Results. In the rats with 15-day hypoxia there was an increase in systolic pressure compared to control, and in 60-day hypoxia, there was also an increase in diastolic pressure although this changes were within the normotensive range. mRNA to all the myocardial NOS isoforms was characterized by an increase in both hypoxia groups. At the same time, the indices of the immunoreactive material content to the NOS isoforms were dependent on the hypoxia term. The concentration of the nitrotyrosine increased in both hypoxic groups, but in the long term it occurred along with a decrease in the level of nitrite, which indicates the possibility of nitro-oxidative stress.

Conclusions. The 15-day intermittent hypoxia changes the myocardial NO system: an increase in the expression of all 3 isoforms, an increase in the nitrite and the nitrotyrosine content. iNOS becomes the predominant form of the enzyme in the myocardium with the increasing its mRNA. In 60-day hypoxia, the profile of the NOS enzyme is characterized by increased expression of the constitutive isoforms and decreased inducible NOS expression that was accompanied with significant increase in mRNA of all three forms. The level of terminal metabolites of NO was characterized by a decrease in the nitrite while the content of the nitrotyrosine increased.

 

References

De Haas, S., Ghossein-Doha, C., Geerts, L., van Kuijk, S. M. J., van Drongelen, J., & Spaanderman, M. E. A. (2017). Cardiac remodeling in normotensive pregnancy and in pregnancy complicated by hypertension: Systematic review and meta-analysis. Ultrasound in Obstetrics and Gynecology, 50(6), 683-696. https://doi.org/10.1002/uog.17410

Yalçin, F., Kucukler, N., Cingolani, O., Mbiyangandu, B., Sorensen, L., Pinherio, A., . . . Abraham, T. P. (2019). Evolution of ventricular hypertrophy and myocardial mechanics in physiological and pathological hypertrophy. Journal of Applied Physiology, 126(2), 354-362. https://doi.org/10.1152/japplphysiol.00199.2016

Haque, Z. K., & Wang, D. (2017). How cardiomyocytes sense pathophysiological stresses for cardiac remodeling. Cellular and Molecular Life Sciences, 74(6), 983-1000. https://doi.org/10.1007/s00018-016-2373-0

Manukhina, E. B., Downey, H. F., & Mallet, R. T. (2006). Role of nitric oxide in cardiovascular adaptation to intermittent hypoxia. Experimental Biology and Medicine, 231(4), 343-365. https://doi.org/10.1177/153537020623100401

Treuer, A. V., & Gonzalez, D. R. (2015). Nitric oxide synthases, S-nitrosylation and cardiovascular health: From molecular mechanisms to therapeutic opportunities (review). Molecular Medicine Reports, 11(3), 1555-1565. https://doi.org/10.3892/mmr.2014.2968

Manukhina, E. B., Downey, H. F., Mallet, R. T., Malyshev, I. Yu., & Vanin, A. F. (2012). Depo oksida azota (NO) i ego adaptivnaya rol' v serdechno-sosudistoi sisteme. [Nitric oxide (NO) stores and their adaptive function in the cardiovascular system]. Patogenez, 10(2), 19-27. [in Russian].
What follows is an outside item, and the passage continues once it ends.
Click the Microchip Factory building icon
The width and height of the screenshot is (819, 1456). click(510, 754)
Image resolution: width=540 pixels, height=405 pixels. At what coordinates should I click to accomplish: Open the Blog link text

Abe, H., Semba, H., & Takeda, N. (2017). The Roles of Hypoxia Signaling in the Pathogenesis of Cardiovascular Diseases. Journal of Atherosclerosis and Thrombosis, 24(9), 884-894. https://doi.org/10.5551/jat.RV17009

Kolesnyk, Y. M., Isachenko, M. I., Melnikova, O. V., & Hrekova, T. A. (2018). Characteristics of the nitric oxide system indicators in the left ventricle myocardium in SHR. Pathologia(3), 278-283. https://doi.org/10.14739/2310-1237.2018.3.151670

Kolesnyk, Y. M., Hancheva, O. V., Abramov, A. V., Ivanenko, T. V., Fedotova, M. I., & Danukalo, M. V. (2016). Sposib modeliuvannia fiziolohichnoho remodeliuvannia miokarda u dribnykh hryzuniv [Method for modeling physiological myocardial remodeling in small rodents]. Ukraine Patent UA 112290. Retrieved from https://base.uipv.org/searchINV/search.php?action=viewdetails&IdClaim=230277

Pro zakhyst tvaryn vid zhorstokoho povodzhennia. Zakon Ukrainy vid 21.02.2006 no 3447-IV [On the Protection of Animals from Brutal Treatment. Law of Ukraine on February 21, 2006 no 3447-IV] Retrieved from https://zakon.rada.gov.ua/laws/main/3447-IV

Gorbunov, N. V. (1995). Opredelenie stabil'nykh metabolitov oksida azota po Grissu v biologicheskom material [Determination of stable nitric oxide metabolites by Griss in biological material]. Byulleten' ehksperimental'noi biologii i meditsiny, 120(7), 40-48. [in Russian].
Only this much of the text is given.